__Challenge 1__: Return every line of the records below that contains the word "computer".

__Excerpt provided__:
The following supporters of redlining via the great schools website are not friends of public schools. They want to preserve schools and communities that are segregated by income, race, ethnicity, ownership of major assets (e.g., homes, automobiles), access to public services and amenities (e.g., public parks, libraries).
These supporters of segregation hide their agenda under a lot of rhetoric about saving children from failing schools. Wrong. These are the billionaires who are determined to misrepresent and undermine schools and neighborhoods through the irresponsible use of school “performance data,” especially scores on state standardized tests and more recently spurious surveys about school climate, the physical appearance of the school, and usually anonymous “customer” satisfaction ratings.
Major supporters of this redlining website are (logo displayed): Walton Family Foundation, Laura and John Arnold Foundation, Bloomberg Philanthropies, Carnegie Corporation of New York, Einhorn Family Charitable Trust; The Leona M and Harry B Helmsley Charitable Trust,
Bill and Melinda Gates Foundation
Other supporters: The Charles Hayden Foundation; Charles and Helen Schwab Foundation; Charles and Lynn Schusterman Family Foundation; David and Lucile Packard Foundation; Heising-Simons Foundation; The Joyce Foundation; Excellent Schools Detroit; The Kern Family Foundation; The Lynde and Harry Bradley Foundation; The Ralph M. Parsons Foundation;
Four other supporters of this website that forwards redlining sould be noted
America Achieves now calls itself “a non-profit accelerator” of large-scale system-wide change in public education. Achieve was and is the major promoter of the Common Core, college and career agenda, and associated tests. Achieve is funded by the Laura and John Arnold Foundation, Bloomberg Philanthropies, Charles Butt, the Heckscher Foundation For Children, the Leona M. and Harry B. Helmsley Charitable Trust, the William and Flora Hewlett Foundation, the George Kaiser Family Foundation, the Kern Family Foundation, the Edna McConnell Clark Foundation (among others).

__Raw records__:

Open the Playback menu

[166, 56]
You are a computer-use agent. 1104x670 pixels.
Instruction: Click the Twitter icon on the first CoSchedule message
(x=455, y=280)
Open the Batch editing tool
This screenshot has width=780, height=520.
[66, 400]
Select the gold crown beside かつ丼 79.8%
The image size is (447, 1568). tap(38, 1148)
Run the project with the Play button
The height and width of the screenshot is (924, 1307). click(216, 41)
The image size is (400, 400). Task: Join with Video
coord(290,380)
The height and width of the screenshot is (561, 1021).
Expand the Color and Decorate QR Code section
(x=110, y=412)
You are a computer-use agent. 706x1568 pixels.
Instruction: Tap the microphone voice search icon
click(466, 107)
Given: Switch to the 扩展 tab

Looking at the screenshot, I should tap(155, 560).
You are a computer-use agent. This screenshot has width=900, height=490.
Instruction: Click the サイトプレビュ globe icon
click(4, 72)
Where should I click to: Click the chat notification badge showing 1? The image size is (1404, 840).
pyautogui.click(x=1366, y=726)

__Challenge 2__: Reproduce the excerpt on school redlining above from "The following supporters" up to and including "public parks, libraries).".

__Right answer 1__:
You are a computer-use agent. 1104x670 pixels.
You are a computer-use agent. 706x1568 pixels.
You are a computer-use agent. This screenshot has width=900, height=490.

__Right answer 2__:
The following supporters of redlining via the great schools website are not friends of public schools. They want to preserve schools and communities that are segregated by income, race, ethnicity, ownership of major assets (e.g., homes, automobiles), access to public services and amenities (e.g., public parks, libraries).